Change the model and base_url to the new LLM

Examples:

Using GPT-4o model

summarization:
   llm:
      model: "gpt-4o"
      base_url: "https://api.openai.com/v1"

   ...

   chat:
      llm:
         model: "gpt-4o"
         base_url: "https://api.openai.com/v1"

      ...

      notification:
         llm:
            model: "gpt-4o"
            base_url: "https://api.openai.com/v1"

Similarly, change the engine, model and base_url to the new LLM in guardrails/config.yml file as below.

models:
   - type: main
     engine: openai
     model: gpt-4o
     parameters:
        base_url: https://api.openai.com/v1

Using deepseek-r1 model

summarization:
   llm:
      model: "deepseek-ai/deepseek-r1"
      base_url: "https://integrate.api.nvidia.com/v1"

   ...

   chat:
      llm:
         model: "deepseek-ai/deepseek-r1"
         base_url: "https://integrate.api.nvidia.com/v1"

      ...

      notification:
         llm:
            model: "deepseek-ai/deepseek-r1"
            base_url: "https://integrate.api.nvidia.com/v1"

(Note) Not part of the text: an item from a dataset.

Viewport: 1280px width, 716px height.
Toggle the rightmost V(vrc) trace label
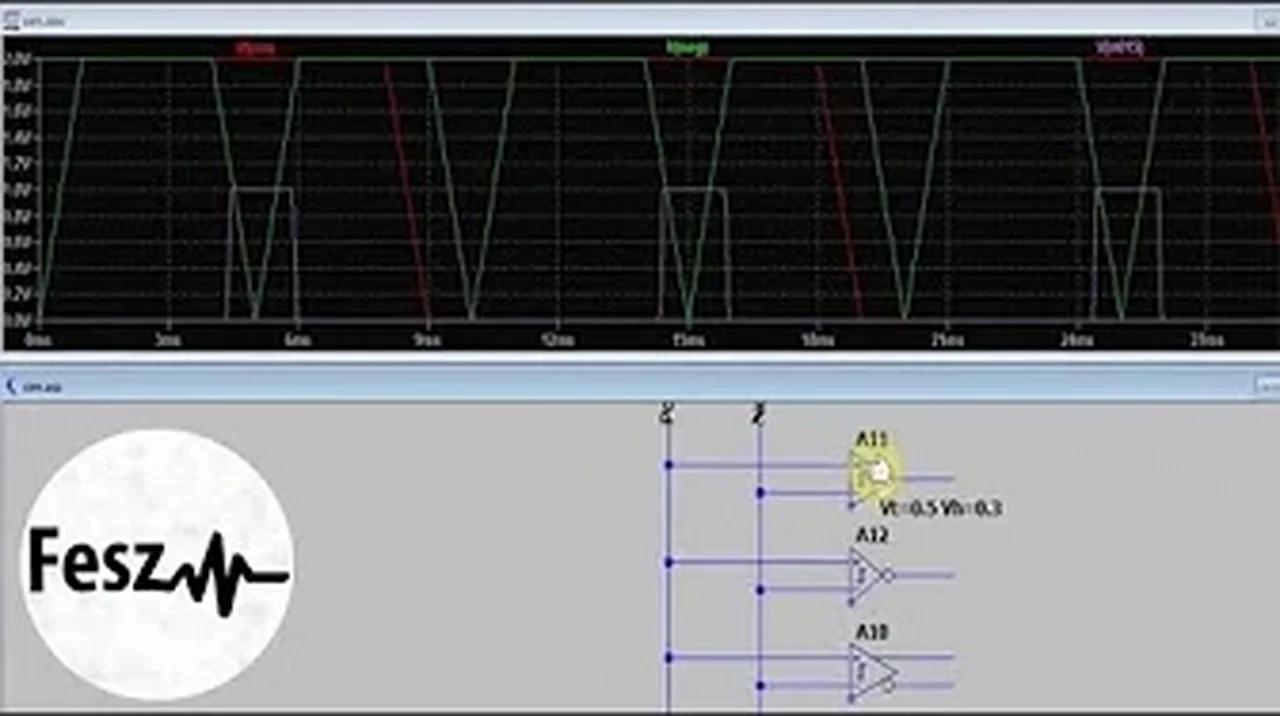click(x=1118, y=47)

Similarly, change the engine, model and base_url to the new LLM in guardrails/config.yml file as below.

models:
   - type: main
     engine: nim
     model: deepseek-ai/deepseek-r1
     parameters:
        base_url: https://integrate.api.nvidia.com/v1

Set NVIDIA_API_KEY

When using endpoints from build.nvidia.com, you need to set the NVIDIA_API_KEY environment variable in the .env file. Refer to Using NIMs from build.nvidia.com for obtaining the API key.

Remote Embedding and Reranker Endpoint#

Remote Embedding and Reranker Endpoint can be used by updating the config.yaml file as mentioned below.

embedding:
   model: "nvidia/llama-3.2-nv-embedqa-1b-v2"
   base_url: "https://integrate.api.nvidia.com/v1"

...

reranker:
   model: "nvidia/llama-3.2-nv-rerankqa-1b-v2"
   base_url: "https://ai.api.nvidia.com/v1/retrieval/nvidia/llama-3_2-nv-rerankqa-1b-v2/reranking"

Similarly, change the engine, model and base_url to the remote embedding endpoint in guardrails/config.yml file as below.

models:
   - type: embeddings
     engine: nim
     model: nvidia/llama-3.2-nv-embedqa-1b-v2
     parameters:
         base_url: "https://integrate.api.nvidia.com/v1"

Remote RIVA ASR Endpoint#

To use a remote RIVA ASR endpoint, you need to set the following environment variables in .env file:

export RIVA_ASR_SERVER_URI="grpc.nvcf.nvidia.com"
export RIVA_ASR_GRPC_PORT=443
export RIVA_ASR_SERVER_IS_NIM=true
export RIVA_ASR_SERVER_USE_SSL=true
export RIVA_ASR_SERVER_API_KEY=nvapi-***
export RIVA_ASR_SERVER_FUNC_ID="d8dd4e9b-fbf5-4fb0-9dba-8cf436c8d965"

Set RIVA_ASR_SERVER_API_KEY environment variable in .env file as shown in Using Riva ASR NIM from build.nvidia.com.

For more details about the env variables, please refer to the VSS Deployment-Time Configuration Glossary section.